◆ **Instructions for the task**
Put the lines below, from the line with "You are a GUI" up to and including the line with "will tap(593, 61).", into a Markdown table with a Row column for the row number and a Line column for the line itself. Leave out blank lines.

◆ **Extracted entries**
◆ ◆ ◆ ◆ ◆ ◆ ◆

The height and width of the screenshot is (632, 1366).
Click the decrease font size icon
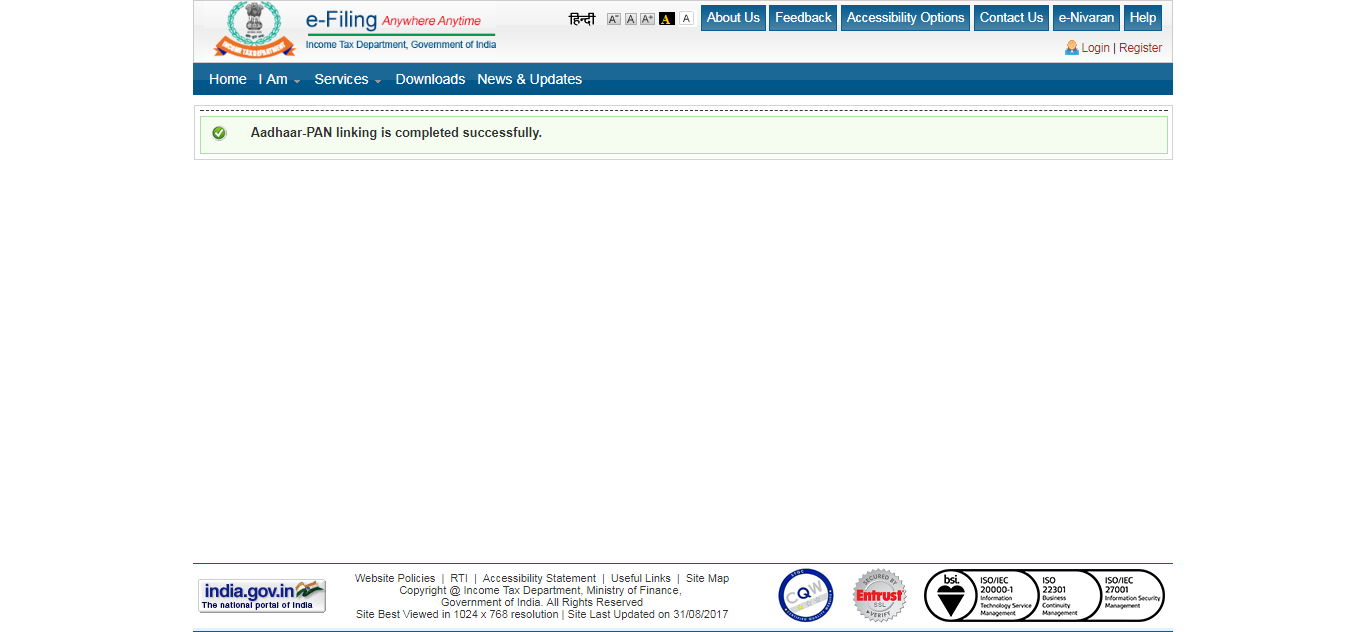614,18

◆ ◆ ◆ ◆ ◆ ◆ ◆

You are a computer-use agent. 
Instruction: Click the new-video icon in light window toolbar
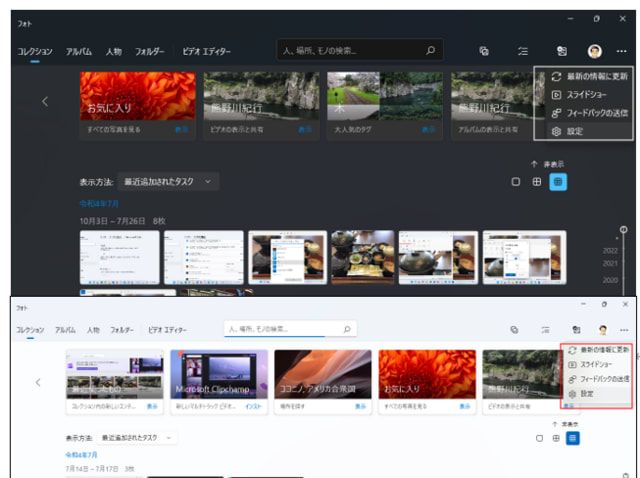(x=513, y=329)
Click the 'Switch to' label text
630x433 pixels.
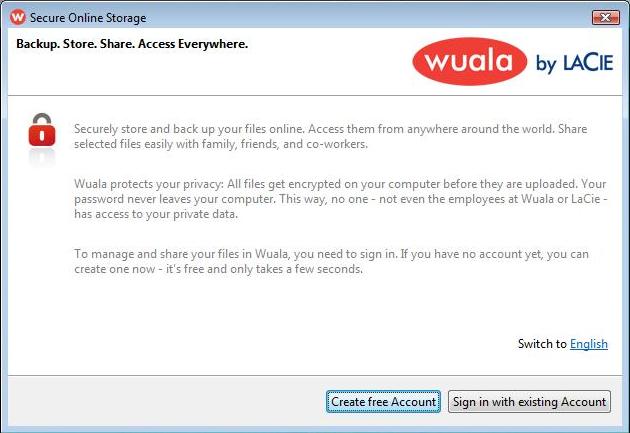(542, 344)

◆ ◆ ◆ ◆ ◆ ◆ ◆

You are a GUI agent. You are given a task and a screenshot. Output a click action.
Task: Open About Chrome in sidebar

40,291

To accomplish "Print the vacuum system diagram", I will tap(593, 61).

◆ ◆ ◆ ◆ ◆ ◆ ◆

◆ **Answer for this exercise**
| Row | Line |
|---|---|
| 1 | You are a GUI agent. You are given a task and a screenshot. Output a click action. |
| 2 | Task: Open About Chrome in sidebar |
| 3 | 40,291 |
| 4 | To accomplish "Print the vacuum system diagram", I will tap(593, 61). |